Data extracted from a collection
=======

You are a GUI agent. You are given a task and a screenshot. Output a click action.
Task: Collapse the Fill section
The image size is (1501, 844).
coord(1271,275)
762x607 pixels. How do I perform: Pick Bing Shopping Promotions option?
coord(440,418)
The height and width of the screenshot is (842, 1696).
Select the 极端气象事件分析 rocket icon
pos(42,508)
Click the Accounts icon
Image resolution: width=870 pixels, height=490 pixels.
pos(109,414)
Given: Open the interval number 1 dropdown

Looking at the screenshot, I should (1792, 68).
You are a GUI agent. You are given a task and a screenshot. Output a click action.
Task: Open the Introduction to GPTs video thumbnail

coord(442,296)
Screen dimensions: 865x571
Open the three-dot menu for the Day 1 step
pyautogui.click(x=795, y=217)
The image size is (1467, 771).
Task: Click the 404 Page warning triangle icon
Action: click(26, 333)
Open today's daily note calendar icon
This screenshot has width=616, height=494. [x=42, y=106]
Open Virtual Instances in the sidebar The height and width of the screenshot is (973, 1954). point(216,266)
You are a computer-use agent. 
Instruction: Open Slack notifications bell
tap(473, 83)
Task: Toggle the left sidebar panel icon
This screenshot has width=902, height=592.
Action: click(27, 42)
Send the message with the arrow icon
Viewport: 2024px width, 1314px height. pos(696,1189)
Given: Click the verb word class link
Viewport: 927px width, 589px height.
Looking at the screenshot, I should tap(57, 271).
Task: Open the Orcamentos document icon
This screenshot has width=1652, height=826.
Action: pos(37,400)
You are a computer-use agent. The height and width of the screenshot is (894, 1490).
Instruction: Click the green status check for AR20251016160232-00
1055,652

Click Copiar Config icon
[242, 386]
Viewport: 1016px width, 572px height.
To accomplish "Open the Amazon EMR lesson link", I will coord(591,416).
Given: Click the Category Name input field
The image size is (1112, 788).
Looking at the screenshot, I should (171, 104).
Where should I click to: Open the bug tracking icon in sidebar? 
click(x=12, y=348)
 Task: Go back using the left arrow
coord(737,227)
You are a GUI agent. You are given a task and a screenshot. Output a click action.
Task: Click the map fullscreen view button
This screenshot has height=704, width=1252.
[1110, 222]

=======

> **Your goal**: Go through the data and return every record exactly.

> **Final answer**:
You are a GUI agent. You are given a task and a screenshot. Output a click action.
Task: Collapse the Fill section
The image size is (1501, 844).
coord(1271,275)
762x607 pixels. How do I perform: Pick Bing Shopping Promotions option?
coord(440,418)
The height and width of the screenshot is (842, 1696).
Select the 极端气象事件分析 rocket icon
pos(42,508)
Click the Accounts icon
Image resolution: width=870 pixels, height=490 pixels.
pos(109,414)
Given: Open the interval number 1 dropdown

Looking at the screenshot, I should (1792, 68).
You are a GUI agent. You are given a task and a screenshot. Output a click action.
Task: Open the Introduction to GPTs video thumbnail

coord(442,296)
Screen dimensions: 865x571
Open the three-dot menu for the Day 1 step
pyautogui.click(x=795, y=217)
The image size is (1467, 771).
Task: Click the 404 Page warning triangle icon
Action: click(26, 333)
Open today's daily note calendar icon
This screenshot has width=616, height=494. [x=42, y=106]
Open Virtual Instances in the sidebar The height and width of the screenshot is (973, 1954). point(216,266)
You are a computer-use agent. 
Instruction: Open Slack notifications bell
tap(473, 83)
Task: Toggle the left sidebar panel icon
This screenshot has width=902, height=592.
Action: click(27, 42)
Send the message with the arrow icon
Viewport: 2024px width, 1314px height. pos(696,1189)
Given: Click the verb word class link
Viewport: 927px width, 589px height.
Looking at the screenshot, I should tap(57, 271).
Task: Open the Orcamentos document icon
This screenshot has width=1652, height=826.
Action: pos(37,400)
You are a computer-use agent. The height and width of the screenshot is (894, 1490).
Instruction: Click the green status check for AR20251016160232-00
1055,652

Click Copiar Config icon
[242, 386]
Viewport: 1016px width, 572px height.
To accomplish "Open the Amazon EMR lesson link", I will coord(591,416).
Given: Click the Category Name input field
The image size is (1112, 788).
Looking at the screenshot, I should (171, 104).
Where should I click to: Open the bug tracking icon in sidebar? 
click(x=12, y=348)
 Task: Go back using the left arrow
coord(737,227)
You are a GUI agent. You are given a task and a screenshot. Output a click action.
Task: Click the map fullscreen view button
This screenshot has height=704, width=1252.
[1110, 222]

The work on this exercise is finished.